### Assigned task
What lines of the data below include the word "dropdown"? Report them by copying each.

[Data items]
^^^^

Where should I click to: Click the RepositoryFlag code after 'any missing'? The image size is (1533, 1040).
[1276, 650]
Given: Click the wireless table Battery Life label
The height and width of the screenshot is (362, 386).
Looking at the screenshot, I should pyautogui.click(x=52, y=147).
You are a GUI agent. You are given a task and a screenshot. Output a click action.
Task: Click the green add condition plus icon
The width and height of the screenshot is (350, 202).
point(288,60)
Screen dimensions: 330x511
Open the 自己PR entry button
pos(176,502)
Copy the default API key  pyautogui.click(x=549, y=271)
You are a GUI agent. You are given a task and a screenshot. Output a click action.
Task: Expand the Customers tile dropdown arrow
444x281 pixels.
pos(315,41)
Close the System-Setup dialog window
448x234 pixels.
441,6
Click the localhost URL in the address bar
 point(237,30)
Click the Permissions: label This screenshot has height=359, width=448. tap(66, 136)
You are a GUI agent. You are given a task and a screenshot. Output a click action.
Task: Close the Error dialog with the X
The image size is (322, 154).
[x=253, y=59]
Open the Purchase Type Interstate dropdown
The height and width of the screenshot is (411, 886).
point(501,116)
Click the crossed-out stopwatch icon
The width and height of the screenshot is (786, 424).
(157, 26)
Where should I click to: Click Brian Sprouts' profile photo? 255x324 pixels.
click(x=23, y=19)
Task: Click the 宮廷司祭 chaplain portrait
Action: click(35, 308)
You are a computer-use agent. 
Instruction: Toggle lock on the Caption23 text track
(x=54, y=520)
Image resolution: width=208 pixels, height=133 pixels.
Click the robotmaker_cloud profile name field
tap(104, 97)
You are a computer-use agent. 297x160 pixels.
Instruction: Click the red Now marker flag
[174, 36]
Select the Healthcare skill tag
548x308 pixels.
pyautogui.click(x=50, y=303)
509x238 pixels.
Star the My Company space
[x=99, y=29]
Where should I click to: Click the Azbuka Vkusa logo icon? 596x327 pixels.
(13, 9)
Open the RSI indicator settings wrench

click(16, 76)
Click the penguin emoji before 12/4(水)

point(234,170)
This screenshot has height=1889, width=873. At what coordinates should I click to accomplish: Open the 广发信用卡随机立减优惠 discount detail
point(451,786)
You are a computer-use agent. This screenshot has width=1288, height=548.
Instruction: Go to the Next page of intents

^^^^

### Task output
Task: Expand the Customers tile dropdown arrow
Open the Purchase Type Interstate dropdown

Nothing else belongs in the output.